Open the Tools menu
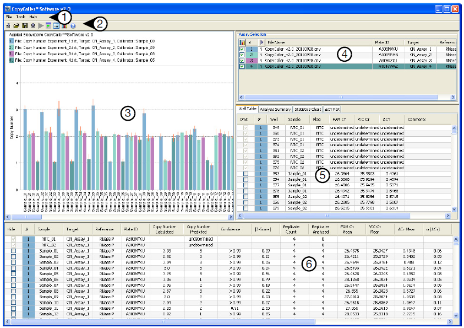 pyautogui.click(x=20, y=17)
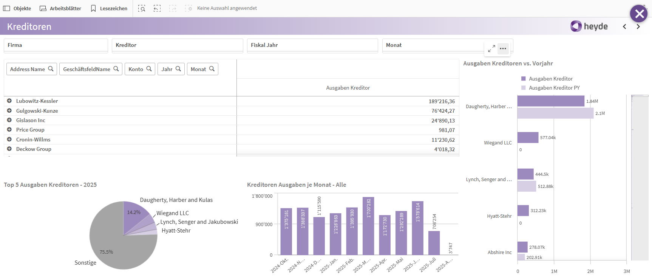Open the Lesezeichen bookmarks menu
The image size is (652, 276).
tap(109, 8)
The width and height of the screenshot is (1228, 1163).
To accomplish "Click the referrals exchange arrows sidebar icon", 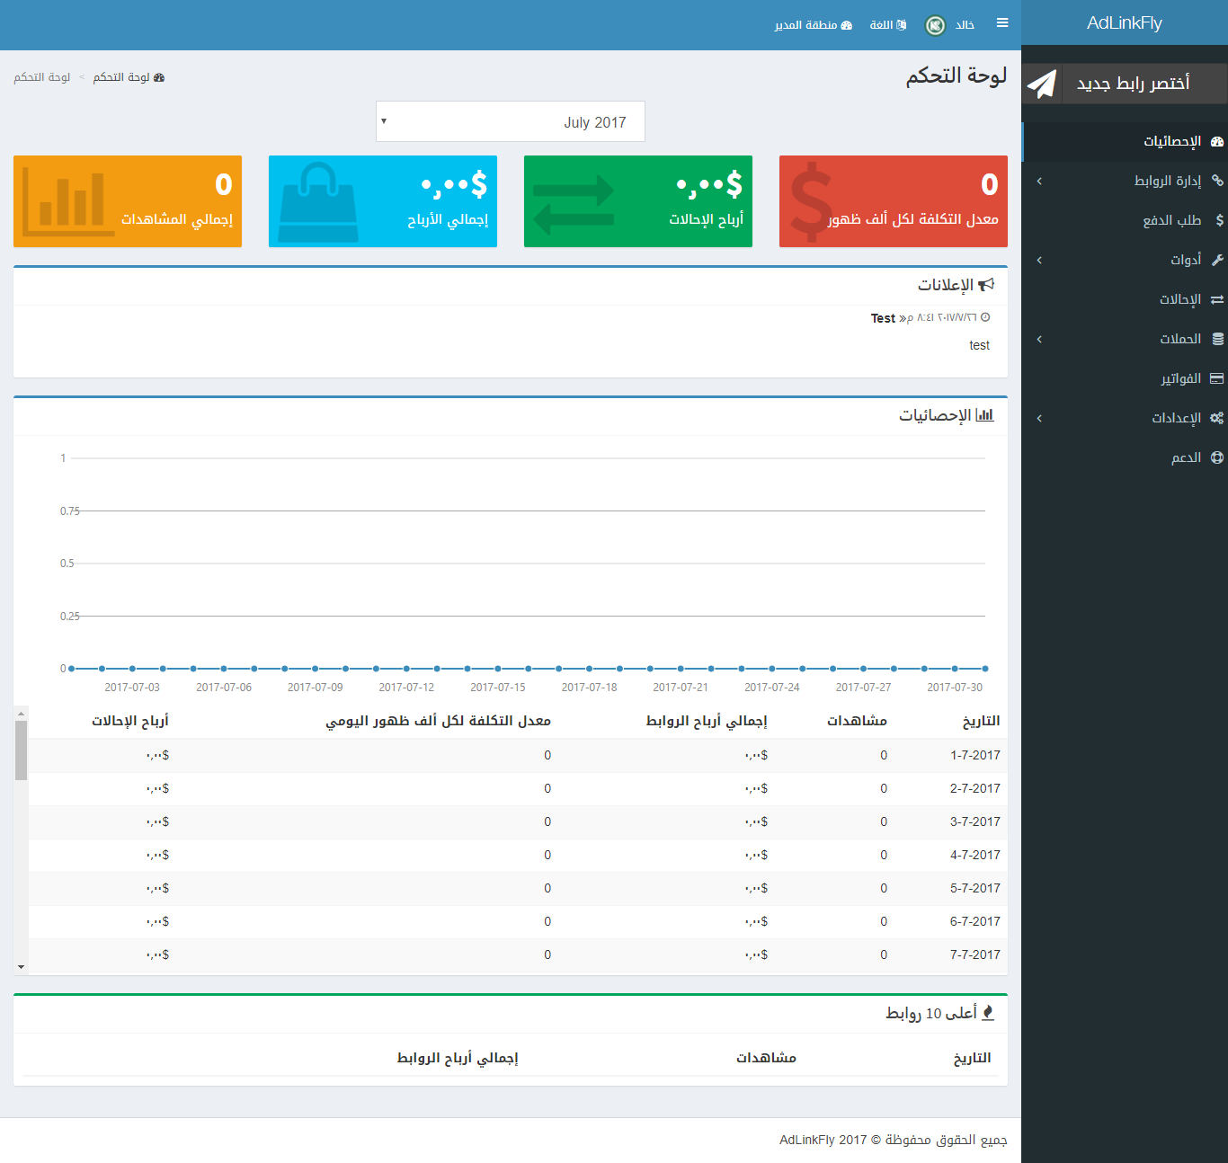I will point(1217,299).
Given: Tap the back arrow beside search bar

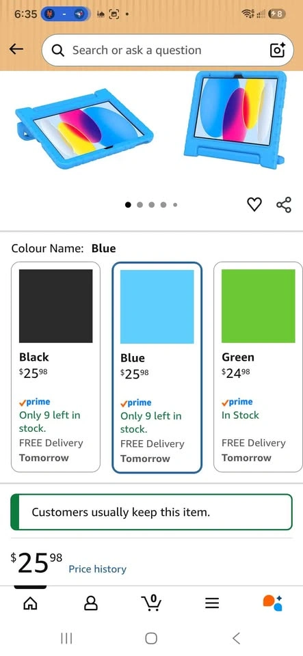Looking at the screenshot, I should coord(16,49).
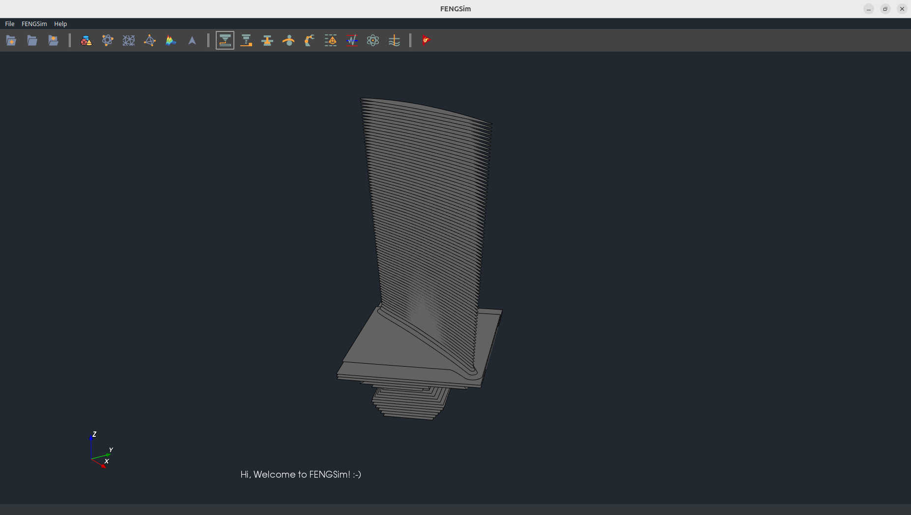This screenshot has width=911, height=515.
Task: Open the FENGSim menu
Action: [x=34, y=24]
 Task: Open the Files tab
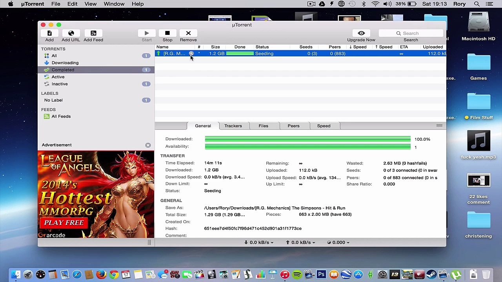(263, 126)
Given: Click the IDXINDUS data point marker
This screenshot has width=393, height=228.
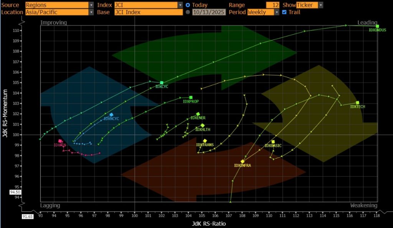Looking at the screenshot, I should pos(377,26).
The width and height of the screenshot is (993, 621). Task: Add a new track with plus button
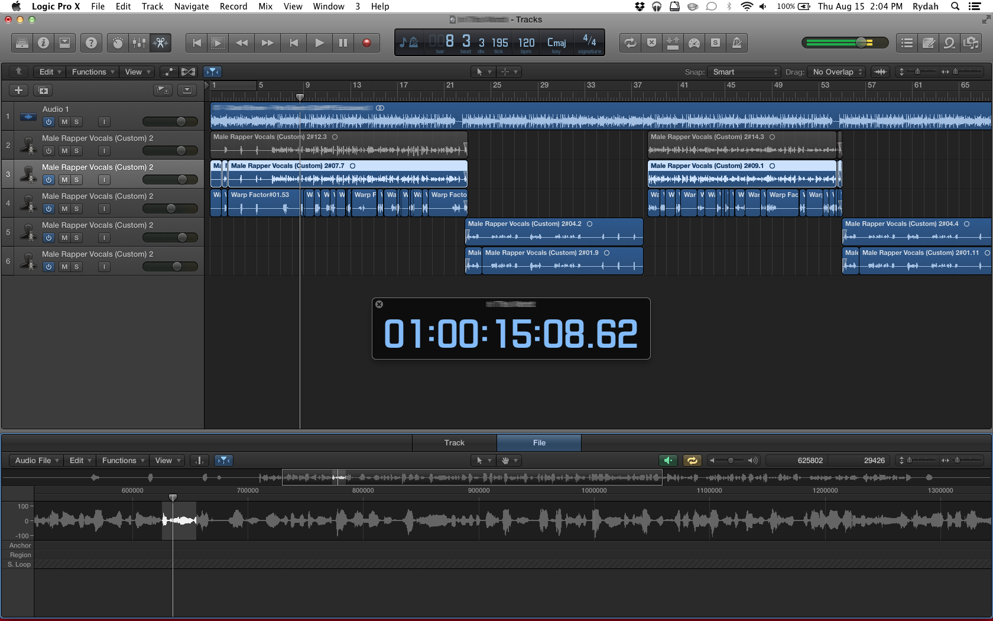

### Task prompt
List each of the lines above that contains the word "Given".

### Response
Given: Tap the back arrow beside search bar
Given: Click the IDXINDUS data point marker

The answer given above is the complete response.